### Problem to solve:
Work out how many lines in the records include the word "step", then answer with nothing but that number.

☆ ☆ ☆ ☆

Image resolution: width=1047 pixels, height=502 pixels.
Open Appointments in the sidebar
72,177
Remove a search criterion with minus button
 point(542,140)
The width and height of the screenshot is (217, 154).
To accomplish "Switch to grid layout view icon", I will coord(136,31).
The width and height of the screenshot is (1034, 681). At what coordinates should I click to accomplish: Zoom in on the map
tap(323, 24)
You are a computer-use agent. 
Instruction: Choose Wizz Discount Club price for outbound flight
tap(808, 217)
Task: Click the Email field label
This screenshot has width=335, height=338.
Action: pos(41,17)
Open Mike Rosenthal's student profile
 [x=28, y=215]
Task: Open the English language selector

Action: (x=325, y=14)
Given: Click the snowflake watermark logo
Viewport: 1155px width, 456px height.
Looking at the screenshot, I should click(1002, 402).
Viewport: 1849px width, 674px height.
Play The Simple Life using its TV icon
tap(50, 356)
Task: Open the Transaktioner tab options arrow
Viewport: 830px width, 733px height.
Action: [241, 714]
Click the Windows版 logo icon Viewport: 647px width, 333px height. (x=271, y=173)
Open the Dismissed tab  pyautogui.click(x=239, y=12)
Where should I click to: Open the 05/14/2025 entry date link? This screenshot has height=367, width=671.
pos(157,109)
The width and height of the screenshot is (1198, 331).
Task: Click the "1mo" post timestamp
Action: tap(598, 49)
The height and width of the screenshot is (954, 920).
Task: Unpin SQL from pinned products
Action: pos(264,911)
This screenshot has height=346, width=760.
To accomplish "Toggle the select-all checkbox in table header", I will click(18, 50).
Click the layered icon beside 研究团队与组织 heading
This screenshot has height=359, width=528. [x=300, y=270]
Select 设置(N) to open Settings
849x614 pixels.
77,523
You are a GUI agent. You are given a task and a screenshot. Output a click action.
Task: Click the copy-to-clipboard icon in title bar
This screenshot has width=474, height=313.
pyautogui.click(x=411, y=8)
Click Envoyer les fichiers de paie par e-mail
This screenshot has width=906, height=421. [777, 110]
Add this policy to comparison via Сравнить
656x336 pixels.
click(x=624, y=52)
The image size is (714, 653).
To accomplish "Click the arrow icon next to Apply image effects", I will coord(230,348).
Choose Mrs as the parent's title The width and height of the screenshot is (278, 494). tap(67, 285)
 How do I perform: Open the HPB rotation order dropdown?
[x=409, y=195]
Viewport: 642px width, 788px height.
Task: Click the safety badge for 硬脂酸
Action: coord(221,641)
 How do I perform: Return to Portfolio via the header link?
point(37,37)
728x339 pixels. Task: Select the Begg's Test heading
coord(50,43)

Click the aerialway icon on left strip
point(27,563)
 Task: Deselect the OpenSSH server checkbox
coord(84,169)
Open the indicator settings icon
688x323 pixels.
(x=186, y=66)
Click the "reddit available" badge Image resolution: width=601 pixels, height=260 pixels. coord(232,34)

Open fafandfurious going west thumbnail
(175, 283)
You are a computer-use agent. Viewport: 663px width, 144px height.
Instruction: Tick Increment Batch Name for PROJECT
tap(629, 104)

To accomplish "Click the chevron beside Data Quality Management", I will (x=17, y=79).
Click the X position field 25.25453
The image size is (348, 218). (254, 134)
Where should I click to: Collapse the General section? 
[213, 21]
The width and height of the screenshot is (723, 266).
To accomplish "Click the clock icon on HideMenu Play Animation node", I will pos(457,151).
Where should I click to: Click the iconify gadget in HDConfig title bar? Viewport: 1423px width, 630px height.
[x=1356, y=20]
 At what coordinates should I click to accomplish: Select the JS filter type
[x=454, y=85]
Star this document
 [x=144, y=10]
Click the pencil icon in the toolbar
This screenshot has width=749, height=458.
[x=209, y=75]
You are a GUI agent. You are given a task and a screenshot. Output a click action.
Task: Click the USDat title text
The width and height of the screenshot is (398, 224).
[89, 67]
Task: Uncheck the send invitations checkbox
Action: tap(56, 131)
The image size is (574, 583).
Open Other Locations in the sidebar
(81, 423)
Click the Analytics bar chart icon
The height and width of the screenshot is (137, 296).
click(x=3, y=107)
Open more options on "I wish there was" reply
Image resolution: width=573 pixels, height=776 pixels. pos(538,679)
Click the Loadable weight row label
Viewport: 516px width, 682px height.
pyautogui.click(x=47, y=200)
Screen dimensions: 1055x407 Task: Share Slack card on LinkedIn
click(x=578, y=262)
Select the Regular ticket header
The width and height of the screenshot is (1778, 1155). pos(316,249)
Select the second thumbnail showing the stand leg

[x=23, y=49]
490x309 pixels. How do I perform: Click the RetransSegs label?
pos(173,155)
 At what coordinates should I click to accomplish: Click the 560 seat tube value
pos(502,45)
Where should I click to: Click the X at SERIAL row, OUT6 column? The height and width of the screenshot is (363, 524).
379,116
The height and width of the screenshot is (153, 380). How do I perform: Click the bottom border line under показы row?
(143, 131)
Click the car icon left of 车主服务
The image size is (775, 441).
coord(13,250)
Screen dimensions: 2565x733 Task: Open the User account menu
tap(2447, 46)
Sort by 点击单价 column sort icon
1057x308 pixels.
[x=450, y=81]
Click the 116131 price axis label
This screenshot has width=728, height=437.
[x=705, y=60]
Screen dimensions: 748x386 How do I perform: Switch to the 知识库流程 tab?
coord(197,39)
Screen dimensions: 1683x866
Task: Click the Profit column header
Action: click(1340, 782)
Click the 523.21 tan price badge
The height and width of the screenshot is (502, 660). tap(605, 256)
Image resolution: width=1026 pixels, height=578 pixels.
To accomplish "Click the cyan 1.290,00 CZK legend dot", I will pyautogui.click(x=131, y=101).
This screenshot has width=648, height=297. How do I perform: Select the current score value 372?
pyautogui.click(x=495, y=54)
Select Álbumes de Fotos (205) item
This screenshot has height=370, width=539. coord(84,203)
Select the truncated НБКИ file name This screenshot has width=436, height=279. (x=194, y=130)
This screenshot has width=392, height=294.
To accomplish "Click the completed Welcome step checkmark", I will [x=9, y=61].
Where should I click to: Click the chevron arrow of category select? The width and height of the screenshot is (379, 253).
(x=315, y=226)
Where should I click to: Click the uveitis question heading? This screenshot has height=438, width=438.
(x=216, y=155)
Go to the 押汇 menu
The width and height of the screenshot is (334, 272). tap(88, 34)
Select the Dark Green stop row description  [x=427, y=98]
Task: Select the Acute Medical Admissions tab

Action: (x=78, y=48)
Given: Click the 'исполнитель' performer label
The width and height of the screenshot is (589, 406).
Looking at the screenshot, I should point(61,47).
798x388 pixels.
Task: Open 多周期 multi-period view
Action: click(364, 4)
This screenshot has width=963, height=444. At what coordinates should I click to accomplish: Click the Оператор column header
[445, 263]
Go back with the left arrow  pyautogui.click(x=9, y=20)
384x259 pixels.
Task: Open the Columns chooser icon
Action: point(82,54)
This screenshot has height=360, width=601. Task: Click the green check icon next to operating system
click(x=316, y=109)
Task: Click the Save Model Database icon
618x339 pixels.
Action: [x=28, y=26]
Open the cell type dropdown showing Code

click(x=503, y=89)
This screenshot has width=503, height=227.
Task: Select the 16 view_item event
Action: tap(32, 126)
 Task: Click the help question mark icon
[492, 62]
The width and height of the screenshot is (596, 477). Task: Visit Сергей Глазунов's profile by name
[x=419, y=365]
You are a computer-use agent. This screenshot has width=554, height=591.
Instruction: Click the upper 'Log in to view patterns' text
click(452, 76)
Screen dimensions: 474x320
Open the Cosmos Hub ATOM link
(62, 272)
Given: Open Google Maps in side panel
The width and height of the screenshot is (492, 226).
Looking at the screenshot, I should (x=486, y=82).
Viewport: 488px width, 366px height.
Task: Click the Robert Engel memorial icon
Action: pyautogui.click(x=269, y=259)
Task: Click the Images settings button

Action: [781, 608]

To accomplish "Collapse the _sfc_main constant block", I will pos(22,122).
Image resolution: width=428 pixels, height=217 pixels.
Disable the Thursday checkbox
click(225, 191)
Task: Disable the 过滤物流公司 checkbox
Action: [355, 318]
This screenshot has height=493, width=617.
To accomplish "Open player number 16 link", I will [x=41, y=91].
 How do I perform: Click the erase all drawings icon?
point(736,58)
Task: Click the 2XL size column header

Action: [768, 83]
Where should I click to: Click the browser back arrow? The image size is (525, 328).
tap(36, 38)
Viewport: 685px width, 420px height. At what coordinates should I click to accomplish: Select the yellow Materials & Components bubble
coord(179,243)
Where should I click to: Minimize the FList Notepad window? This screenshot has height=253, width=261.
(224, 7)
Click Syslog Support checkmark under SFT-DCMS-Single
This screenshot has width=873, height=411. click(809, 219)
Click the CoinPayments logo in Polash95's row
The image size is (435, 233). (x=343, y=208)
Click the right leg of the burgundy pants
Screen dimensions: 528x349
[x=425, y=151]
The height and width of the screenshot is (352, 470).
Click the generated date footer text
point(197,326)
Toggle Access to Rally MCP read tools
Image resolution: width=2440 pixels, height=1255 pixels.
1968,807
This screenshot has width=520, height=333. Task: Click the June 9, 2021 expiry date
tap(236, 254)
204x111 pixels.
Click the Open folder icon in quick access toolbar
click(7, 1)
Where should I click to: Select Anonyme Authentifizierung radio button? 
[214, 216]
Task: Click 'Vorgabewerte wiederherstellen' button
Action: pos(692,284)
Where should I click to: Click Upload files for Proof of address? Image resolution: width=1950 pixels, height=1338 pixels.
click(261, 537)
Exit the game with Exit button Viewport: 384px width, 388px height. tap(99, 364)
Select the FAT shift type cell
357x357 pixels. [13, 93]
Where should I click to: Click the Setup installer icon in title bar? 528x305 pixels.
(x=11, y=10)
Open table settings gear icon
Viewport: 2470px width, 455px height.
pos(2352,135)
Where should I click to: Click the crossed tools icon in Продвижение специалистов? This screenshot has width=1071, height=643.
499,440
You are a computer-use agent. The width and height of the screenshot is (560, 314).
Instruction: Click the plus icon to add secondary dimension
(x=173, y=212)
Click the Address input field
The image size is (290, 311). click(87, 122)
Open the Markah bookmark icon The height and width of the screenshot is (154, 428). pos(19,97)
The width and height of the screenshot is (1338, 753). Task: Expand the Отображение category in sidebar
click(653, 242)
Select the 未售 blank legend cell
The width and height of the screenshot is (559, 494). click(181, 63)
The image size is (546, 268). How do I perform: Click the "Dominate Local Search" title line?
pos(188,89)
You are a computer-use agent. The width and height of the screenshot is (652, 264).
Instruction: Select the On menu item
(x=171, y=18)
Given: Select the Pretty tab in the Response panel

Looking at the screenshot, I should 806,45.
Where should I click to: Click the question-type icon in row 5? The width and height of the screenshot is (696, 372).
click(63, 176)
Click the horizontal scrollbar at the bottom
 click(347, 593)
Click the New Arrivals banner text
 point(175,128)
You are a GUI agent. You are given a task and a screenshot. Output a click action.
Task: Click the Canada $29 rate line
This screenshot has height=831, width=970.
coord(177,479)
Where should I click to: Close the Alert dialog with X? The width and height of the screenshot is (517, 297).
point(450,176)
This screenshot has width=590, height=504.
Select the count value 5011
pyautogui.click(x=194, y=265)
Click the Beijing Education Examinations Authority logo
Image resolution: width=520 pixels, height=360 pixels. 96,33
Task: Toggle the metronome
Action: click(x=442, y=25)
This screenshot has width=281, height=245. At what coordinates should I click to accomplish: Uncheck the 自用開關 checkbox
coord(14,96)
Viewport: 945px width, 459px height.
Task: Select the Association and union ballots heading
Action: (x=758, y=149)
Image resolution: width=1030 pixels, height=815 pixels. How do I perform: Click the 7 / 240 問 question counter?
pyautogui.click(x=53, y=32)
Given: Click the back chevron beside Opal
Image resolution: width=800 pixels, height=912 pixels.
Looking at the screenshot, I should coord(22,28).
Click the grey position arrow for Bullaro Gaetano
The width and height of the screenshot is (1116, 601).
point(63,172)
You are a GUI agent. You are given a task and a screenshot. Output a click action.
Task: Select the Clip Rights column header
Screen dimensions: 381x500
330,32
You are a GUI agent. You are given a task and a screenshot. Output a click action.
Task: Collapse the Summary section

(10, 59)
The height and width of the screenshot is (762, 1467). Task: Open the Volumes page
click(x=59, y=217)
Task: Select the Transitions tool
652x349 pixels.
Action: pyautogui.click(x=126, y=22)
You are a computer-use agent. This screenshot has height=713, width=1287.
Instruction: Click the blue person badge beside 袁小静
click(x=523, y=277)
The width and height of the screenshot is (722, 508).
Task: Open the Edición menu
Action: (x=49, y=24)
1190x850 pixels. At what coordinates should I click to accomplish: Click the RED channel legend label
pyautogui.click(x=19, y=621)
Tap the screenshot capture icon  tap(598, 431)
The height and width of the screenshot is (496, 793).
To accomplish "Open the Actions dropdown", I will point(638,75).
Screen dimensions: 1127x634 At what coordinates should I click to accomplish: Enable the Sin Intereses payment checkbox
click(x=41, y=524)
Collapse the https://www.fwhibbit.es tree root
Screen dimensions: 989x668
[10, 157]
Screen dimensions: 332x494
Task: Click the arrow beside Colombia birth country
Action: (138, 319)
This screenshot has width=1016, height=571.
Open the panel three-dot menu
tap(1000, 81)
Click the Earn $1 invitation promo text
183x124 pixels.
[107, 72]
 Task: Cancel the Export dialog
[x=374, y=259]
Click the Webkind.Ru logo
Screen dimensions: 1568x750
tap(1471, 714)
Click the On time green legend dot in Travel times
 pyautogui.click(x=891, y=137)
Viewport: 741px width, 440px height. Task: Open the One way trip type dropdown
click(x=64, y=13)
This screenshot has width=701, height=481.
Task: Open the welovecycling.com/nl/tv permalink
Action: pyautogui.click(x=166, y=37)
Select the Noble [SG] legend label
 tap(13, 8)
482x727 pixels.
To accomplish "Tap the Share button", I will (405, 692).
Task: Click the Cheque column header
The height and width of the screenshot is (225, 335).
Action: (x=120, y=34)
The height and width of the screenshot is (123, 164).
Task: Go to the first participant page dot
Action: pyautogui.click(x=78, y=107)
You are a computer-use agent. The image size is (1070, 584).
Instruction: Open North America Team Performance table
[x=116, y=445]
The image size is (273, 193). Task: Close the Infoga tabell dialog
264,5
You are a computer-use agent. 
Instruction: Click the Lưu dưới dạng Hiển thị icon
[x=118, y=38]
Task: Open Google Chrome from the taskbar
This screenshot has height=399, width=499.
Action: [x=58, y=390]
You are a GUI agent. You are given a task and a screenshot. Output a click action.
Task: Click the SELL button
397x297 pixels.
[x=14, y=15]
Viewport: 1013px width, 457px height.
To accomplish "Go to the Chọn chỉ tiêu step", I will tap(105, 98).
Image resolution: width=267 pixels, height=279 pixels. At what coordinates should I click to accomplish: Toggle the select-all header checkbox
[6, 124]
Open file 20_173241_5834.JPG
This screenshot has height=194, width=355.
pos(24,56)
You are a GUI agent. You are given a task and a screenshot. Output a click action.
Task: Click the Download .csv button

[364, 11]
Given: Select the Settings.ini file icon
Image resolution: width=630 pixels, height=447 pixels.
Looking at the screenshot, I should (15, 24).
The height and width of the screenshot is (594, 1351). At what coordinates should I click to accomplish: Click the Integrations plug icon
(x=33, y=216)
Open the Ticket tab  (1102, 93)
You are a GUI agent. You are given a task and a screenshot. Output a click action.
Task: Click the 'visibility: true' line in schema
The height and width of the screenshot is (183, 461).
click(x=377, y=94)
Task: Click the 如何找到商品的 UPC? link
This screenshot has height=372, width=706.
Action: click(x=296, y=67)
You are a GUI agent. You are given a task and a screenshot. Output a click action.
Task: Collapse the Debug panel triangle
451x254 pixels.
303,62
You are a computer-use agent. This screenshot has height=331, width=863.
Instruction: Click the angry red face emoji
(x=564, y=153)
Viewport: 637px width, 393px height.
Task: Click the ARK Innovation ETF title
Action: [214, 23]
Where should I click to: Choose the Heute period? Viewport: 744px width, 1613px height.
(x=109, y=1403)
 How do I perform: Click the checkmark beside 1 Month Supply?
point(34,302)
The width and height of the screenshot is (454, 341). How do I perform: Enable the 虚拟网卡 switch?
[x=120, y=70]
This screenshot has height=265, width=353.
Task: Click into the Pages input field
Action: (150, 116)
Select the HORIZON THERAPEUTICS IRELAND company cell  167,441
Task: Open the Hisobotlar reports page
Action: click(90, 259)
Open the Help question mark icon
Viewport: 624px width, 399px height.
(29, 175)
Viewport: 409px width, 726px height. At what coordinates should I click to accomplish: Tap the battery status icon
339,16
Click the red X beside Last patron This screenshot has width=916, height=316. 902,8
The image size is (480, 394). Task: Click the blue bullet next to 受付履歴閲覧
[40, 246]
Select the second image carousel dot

☆ ☆ ☆ ☆

### Task result:
2